### DESCRIPTION OF THE TASK:
Collect every line in the entries below that contains the string "three", and copy each such line in full. Treat the match as case-sensitive.

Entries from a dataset

---

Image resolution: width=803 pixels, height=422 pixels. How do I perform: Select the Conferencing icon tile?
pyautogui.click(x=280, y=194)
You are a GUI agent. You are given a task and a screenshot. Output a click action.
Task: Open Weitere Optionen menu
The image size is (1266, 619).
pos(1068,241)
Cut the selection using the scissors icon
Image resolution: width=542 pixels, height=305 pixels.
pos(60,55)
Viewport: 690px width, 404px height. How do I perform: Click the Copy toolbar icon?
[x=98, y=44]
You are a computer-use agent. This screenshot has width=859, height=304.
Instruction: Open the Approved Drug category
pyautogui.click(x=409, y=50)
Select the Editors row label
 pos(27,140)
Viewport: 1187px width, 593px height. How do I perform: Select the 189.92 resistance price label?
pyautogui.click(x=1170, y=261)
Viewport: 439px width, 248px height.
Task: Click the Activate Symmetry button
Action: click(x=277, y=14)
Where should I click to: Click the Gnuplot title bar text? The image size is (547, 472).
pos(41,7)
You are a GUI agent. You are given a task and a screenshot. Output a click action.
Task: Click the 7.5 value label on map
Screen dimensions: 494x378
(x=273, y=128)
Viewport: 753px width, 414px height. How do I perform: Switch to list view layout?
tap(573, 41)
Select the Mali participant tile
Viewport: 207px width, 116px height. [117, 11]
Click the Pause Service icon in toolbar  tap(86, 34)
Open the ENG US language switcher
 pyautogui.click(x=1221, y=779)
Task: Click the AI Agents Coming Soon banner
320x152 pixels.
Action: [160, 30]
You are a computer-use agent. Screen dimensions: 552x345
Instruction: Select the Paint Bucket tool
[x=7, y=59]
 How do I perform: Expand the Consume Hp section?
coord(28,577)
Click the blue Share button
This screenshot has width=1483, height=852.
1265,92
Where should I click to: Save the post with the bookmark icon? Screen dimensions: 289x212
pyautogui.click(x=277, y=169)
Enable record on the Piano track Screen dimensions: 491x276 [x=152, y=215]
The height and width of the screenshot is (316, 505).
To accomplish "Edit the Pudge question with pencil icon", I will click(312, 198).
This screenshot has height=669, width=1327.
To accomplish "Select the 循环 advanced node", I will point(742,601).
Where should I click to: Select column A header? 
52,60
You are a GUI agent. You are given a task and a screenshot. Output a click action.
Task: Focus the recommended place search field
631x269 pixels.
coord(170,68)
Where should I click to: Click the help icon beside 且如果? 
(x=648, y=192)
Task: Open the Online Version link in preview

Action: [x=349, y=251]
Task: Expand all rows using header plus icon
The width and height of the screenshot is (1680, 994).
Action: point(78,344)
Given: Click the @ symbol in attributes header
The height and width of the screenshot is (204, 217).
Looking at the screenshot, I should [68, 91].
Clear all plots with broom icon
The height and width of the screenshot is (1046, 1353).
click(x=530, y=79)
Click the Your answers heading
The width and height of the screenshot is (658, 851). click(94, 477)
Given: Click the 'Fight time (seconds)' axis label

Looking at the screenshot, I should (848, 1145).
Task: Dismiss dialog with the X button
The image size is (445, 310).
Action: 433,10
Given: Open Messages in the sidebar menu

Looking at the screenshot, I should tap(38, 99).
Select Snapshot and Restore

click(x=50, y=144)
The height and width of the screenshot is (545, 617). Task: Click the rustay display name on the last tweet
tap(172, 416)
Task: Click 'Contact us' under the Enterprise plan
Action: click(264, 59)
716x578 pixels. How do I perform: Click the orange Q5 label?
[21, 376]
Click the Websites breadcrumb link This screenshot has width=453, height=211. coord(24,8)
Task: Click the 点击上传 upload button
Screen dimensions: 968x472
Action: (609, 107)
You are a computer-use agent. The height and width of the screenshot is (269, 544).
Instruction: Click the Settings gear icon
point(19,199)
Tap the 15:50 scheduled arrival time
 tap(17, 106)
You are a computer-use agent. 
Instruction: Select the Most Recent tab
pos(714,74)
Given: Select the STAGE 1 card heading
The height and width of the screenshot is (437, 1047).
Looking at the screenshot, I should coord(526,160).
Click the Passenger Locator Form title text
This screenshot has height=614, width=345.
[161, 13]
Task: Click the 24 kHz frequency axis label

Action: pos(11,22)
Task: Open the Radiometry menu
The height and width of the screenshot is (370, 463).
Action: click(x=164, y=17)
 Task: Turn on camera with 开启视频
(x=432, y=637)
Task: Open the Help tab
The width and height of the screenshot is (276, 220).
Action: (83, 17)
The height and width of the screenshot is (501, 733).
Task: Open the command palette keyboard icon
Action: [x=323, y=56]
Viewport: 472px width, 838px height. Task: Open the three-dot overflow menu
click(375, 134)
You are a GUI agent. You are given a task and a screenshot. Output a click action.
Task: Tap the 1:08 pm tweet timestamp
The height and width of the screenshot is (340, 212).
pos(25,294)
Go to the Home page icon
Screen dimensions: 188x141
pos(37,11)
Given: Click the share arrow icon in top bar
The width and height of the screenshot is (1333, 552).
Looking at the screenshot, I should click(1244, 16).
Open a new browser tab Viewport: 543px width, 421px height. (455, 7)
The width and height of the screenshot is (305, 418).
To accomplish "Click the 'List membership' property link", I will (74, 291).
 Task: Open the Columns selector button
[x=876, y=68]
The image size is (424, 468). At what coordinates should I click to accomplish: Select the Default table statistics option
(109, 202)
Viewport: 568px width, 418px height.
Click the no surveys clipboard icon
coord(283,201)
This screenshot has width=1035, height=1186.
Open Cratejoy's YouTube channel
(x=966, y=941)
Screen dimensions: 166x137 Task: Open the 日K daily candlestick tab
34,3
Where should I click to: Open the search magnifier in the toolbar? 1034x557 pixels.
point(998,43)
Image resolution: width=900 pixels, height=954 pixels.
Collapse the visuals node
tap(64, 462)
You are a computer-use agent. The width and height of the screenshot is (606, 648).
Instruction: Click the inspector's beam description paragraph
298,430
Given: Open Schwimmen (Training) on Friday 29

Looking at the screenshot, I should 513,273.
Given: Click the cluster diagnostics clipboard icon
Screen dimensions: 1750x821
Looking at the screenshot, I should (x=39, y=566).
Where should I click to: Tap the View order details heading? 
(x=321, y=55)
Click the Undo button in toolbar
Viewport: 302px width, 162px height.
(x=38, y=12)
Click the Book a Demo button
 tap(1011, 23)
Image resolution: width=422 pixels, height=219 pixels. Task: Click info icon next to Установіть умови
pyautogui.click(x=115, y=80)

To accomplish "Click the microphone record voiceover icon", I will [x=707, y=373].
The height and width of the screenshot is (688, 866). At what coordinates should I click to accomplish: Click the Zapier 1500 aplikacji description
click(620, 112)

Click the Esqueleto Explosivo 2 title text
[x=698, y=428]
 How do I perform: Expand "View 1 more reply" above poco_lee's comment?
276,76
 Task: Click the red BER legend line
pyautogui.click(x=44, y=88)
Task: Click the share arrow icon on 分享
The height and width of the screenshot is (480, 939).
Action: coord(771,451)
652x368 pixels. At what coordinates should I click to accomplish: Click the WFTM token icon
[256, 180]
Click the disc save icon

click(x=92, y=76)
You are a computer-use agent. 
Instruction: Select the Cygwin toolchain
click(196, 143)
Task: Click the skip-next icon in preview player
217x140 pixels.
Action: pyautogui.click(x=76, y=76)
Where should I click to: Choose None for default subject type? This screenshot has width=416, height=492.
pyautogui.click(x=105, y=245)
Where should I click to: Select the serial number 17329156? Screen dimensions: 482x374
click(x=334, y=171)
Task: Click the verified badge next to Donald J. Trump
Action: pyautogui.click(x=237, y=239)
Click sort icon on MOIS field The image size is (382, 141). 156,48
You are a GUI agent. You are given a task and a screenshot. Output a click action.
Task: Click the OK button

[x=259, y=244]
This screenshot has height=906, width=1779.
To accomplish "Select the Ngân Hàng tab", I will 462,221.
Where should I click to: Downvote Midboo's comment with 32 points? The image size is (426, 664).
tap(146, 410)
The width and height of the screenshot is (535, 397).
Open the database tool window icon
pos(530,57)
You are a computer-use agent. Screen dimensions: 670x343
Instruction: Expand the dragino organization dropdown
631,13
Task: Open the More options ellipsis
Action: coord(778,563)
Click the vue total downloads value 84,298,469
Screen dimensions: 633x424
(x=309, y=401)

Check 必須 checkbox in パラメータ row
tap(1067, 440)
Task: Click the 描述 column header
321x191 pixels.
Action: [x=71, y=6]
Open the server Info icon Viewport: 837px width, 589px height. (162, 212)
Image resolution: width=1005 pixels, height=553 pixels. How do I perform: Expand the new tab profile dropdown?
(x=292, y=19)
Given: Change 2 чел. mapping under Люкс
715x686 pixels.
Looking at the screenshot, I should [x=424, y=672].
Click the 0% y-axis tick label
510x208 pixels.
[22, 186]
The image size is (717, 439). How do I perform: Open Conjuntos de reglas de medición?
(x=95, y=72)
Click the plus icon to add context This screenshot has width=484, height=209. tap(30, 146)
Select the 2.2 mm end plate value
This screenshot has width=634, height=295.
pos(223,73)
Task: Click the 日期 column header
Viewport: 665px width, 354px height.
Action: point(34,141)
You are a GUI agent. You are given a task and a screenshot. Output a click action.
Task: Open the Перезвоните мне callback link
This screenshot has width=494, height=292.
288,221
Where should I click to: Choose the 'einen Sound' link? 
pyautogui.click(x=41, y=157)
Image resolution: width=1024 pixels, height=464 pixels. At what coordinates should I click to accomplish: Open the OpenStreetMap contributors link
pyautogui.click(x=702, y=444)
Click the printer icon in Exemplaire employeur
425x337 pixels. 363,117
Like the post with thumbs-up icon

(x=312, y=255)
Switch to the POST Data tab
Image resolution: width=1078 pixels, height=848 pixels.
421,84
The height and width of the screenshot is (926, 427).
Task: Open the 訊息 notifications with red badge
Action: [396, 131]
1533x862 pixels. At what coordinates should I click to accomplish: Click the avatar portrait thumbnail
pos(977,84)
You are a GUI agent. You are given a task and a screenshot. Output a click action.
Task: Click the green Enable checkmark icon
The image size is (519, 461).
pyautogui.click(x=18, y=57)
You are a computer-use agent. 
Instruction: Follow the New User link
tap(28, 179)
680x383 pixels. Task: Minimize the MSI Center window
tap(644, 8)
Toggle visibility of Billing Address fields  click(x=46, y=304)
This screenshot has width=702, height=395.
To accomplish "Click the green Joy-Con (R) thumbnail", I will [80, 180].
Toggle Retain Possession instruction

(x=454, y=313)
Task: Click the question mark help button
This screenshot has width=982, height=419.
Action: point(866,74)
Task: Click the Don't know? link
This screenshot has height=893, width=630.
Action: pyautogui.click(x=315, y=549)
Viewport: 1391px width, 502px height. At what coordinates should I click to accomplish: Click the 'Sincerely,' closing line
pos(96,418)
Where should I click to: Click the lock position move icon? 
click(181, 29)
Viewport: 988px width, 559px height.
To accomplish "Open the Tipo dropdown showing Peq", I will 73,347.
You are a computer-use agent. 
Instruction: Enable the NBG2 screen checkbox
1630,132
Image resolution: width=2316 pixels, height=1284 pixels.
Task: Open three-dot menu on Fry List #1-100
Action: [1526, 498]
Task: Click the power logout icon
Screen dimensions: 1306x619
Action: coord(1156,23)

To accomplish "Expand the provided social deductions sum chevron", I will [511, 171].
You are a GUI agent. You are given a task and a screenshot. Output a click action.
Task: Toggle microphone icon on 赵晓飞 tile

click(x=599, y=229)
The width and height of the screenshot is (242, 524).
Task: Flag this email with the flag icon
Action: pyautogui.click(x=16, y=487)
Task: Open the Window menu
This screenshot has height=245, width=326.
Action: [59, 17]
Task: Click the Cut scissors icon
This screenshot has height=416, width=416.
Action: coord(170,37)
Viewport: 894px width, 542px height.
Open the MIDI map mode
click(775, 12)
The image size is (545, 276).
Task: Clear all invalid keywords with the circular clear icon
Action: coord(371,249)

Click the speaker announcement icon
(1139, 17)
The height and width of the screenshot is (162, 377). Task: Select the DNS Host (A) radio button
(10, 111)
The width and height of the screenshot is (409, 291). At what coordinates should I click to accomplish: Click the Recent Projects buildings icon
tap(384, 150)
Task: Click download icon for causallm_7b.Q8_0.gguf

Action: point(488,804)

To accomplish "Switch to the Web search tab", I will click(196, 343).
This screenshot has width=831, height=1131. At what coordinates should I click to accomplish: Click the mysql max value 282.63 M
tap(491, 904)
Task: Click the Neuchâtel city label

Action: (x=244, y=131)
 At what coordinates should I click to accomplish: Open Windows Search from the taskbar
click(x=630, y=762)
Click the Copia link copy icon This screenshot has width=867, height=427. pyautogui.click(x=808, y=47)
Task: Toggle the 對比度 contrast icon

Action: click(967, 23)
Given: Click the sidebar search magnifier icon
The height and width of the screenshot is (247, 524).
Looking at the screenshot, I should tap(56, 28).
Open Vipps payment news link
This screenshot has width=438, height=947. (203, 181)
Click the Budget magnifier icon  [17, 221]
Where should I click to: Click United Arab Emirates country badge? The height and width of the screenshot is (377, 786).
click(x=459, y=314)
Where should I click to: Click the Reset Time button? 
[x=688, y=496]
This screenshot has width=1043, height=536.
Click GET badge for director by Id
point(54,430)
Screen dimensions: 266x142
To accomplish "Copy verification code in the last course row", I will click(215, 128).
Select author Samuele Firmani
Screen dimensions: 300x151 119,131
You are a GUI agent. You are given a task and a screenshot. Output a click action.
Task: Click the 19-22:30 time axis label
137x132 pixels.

---

### FINAL RESULT:
Viewport: 472px width, 838px height. Task: Open the three-dot overflow menu
Task: Open three-dot menu on Fry List #1-100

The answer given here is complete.